Hello,
is it possible to manually increase pressure on Garbage Collector? I have several workers whose job is to download large files from S3, load them, and preprocess such that the master worker does not need to deal with this. But Julia crashes because all the memory is consumed, but this takes quite some time. I suspect that this is because garbage collector is not executed in time due to distributed environment. Can I somehow verify this idea?
Thanks for answers,
Tomas
You can use gc()
to force the garbage collection, however, I don’t think that this is the root of your problem. Have you benchmarked your scripts to check the memory usage and peaks?
help?> gc
search: gc gcd gcdx gc_enable eigvecs eigfact eigfact! logspace getsockname
gc()
Perform garbage collection. This should not generally be used.

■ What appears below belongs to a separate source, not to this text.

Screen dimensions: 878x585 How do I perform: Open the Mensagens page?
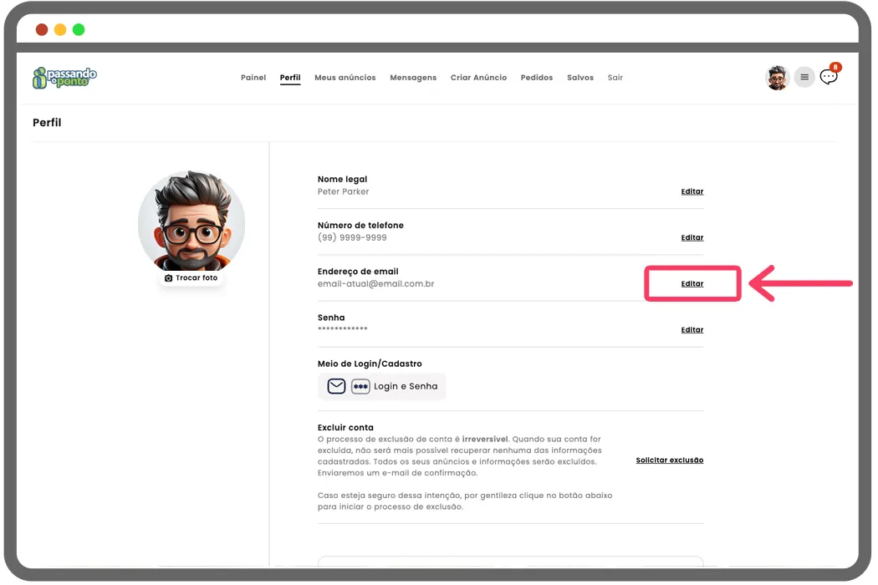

I do not really know, how to construct such a benchmark.
@time
would be a good start. Since the job is time-consuming, I would not recommend something more systematic like
Thanks, I will resort to memory hunting.
Is it possible to see the size of the object?
sizeof
should be doing the job for you. However, if you are using a custom datatype, you might need to overload Base.sizeof
for your types, since normal sizeof
will report wrong values in the sense that they will give you the pointer sizes for your architecture if you are using fields such as A::Matrix{Float64}
, etc. See below for the example:
julia> A = randn(5,5);
julia> sizeof(A) # 5x5x8 bytes for Float64
200
julia> struct MyType
A::Matrix{Float64}
end
julia> obj = MyType(A);
julia> sizeof(obj) # 8 bytes on 64-bit architectures (i.e., `A` is simply a pointer)
8
julia> import Base.sizeof
julia> function sizeof(obj::MyType)
res = 0
for field in fieldnames(obj)
res += sizeof(getfield(obj, field))
end
return res
end
sizeof (generic function with 8 methods)
julia> sizeof(obj) # now we have correct value
200
Thanks a lot for help. This seems to be nicely clear to me.
@Tomas_Pevny, would you kindly update your findings about the memory leak? I find I have similar issue related to reading files many times.
On the end, I have found two bugs in my code:
- I was repeatedly using eval to introduce functions, which slightly bloated Julia’s dictionary of functions
- I was not closing stream from Transcoding streams.
Finding these two bugs was quite tedious, as I was cutting my code in halves to identify source of the problem.
Thanks very much for sharing.